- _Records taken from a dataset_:
☆ ☆ ☆ ☆ ☆

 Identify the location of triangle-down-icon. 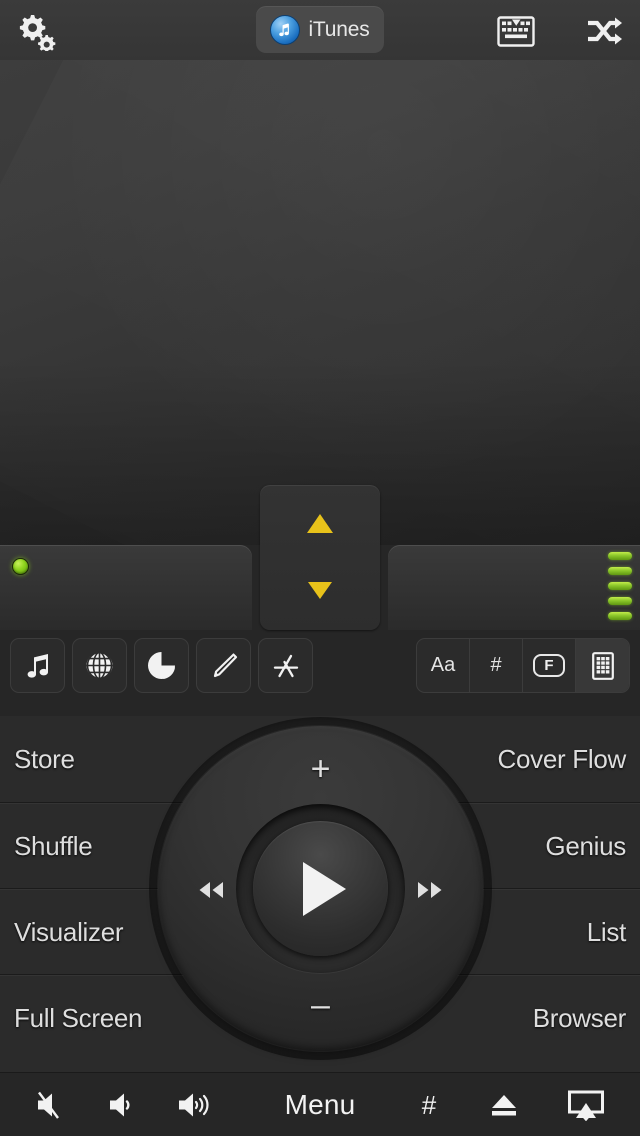
(320, 590).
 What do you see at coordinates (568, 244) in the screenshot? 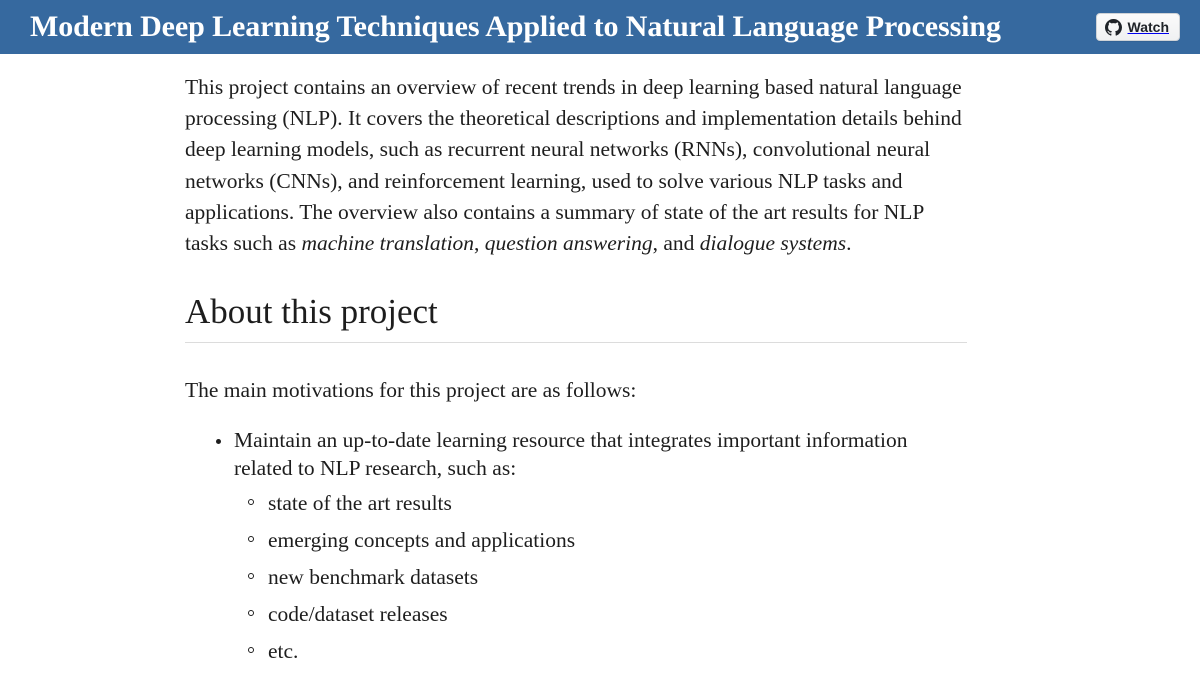
I see `intro-emphasis-question-answering: question answering` at bounding box center [568, 244].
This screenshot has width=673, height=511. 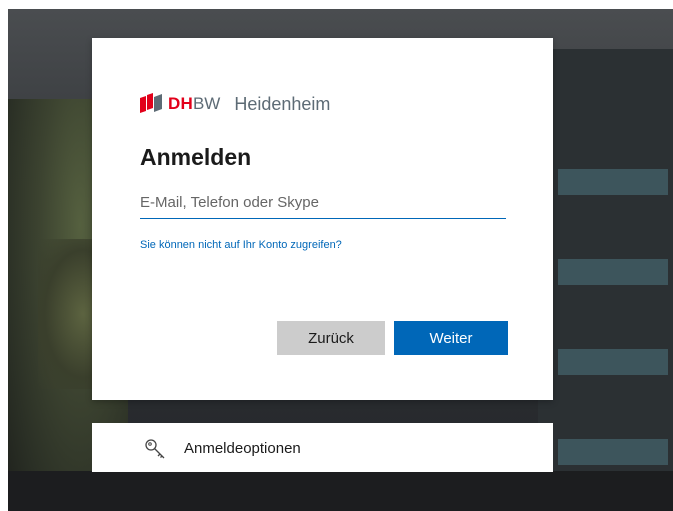 I want to click on signin-options-button: Anmeldeoptionen, so click(x=322, y=448).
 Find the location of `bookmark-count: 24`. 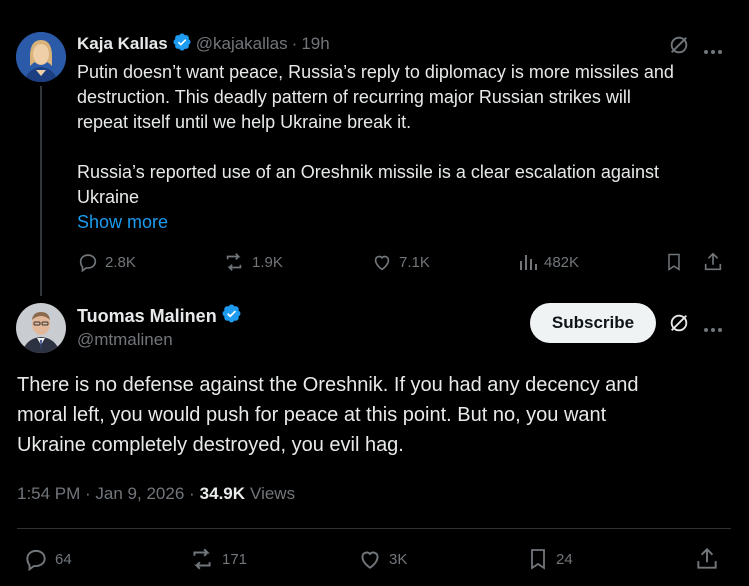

☆ ☆ ☆ ☆ ☆

- _EXERCISE AIM_:
Duplicate the lines beginning with the one that contains "What do you" and ending with the one that contains "center [568, 244].", both included, and omit the pictures from your answer.

- _COMPLETED EXERCISE_:
 What do you see at coordinates (568, 244) in the screenshot? 
I see `intro-emphasis-question-answering: question answering` at bounding box center [568, 244].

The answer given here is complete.